▸ **Records for the task**:
------------------------------------------------
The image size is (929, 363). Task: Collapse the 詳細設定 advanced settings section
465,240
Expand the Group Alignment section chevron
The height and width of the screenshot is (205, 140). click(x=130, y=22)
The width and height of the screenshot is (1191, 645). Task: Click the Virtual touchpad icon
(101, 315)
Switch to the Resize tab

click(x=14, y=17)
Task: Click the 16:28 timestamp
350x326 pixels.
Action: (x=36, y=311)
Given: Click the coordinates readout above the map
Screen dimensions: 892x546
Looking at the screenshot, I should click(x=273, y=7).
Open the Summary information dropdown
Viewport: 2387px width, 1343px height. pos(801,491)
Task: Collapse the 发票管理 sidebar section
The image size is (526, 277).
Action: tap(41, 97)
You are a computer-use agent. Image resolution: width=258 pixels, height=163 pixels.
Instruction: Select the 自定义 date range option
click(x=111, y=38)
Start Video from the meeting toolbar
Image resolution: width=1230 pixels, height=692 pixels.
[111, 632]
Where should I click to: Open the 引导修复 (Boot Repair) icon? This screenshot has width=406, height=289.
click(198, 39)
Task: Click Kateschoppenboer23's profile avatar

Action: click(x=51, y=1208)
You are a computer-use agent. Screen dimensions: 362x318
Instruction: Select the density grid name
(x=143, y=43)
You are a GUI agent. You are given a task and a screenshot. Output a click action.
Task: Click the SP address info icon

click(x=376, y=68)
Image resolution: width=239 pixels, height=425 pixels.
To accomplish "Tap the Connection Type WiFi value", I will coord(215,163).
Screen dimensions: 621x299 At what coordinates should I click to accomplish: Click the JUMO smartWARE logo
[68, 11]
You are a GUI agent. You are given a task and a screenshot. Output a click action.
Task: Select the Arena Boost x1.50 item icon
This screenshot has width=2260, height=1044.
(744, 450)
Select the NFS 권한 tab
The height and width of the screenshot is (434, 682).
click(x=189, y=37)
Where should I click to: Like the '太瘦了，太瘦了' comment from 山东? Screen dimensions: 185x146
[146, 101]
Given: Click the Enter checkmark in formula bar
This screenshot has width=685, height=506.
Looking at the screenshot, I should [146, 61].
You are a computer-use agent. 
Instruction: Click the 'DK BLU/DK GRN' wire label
------------------------------------------------
▸ **Aim**: Rewrite the material as a two-column CSV with the headers "instruction" and "answer", one row per instruction with its text and its answer, each in a single quoted field with line breaks changed to spaces. Begin at the line that has "You are a computer-use agent. Screen" and stop after the line that has "click(x=189, y=37)".

▸ **Correct result**:
instruction,answer
"You are a computer-use agent. Screen dimensions: 362x318 Instruction: Select the density grid name","(x=143, y=43)"
"You are a GUI agent. You are given a task and a screenshot. Output a click action. Task: Click the SP address info icon","click(x=376, y=68)"
"Image resolution: width=239 pixels, height=425 pixels. To accomplish ""Tap the Connection Type WiFi value"",","I will coord(215,163)."
"Screen dimensions: 621x299 At what coordinates should I click to accomplish: Click the JUMO smartWARE logo","[68, 11]"
"You are a GUI agent. You are given a task and a screenshot. Output a click action. Task: Select the Arena Boost x1.50 item icon This screenshot has width=2260, height=1044.","(744, 450)"
"Select the NFS 권한 tab The height and width of the screenshot is (434, 682).","click(x=189, y=37)"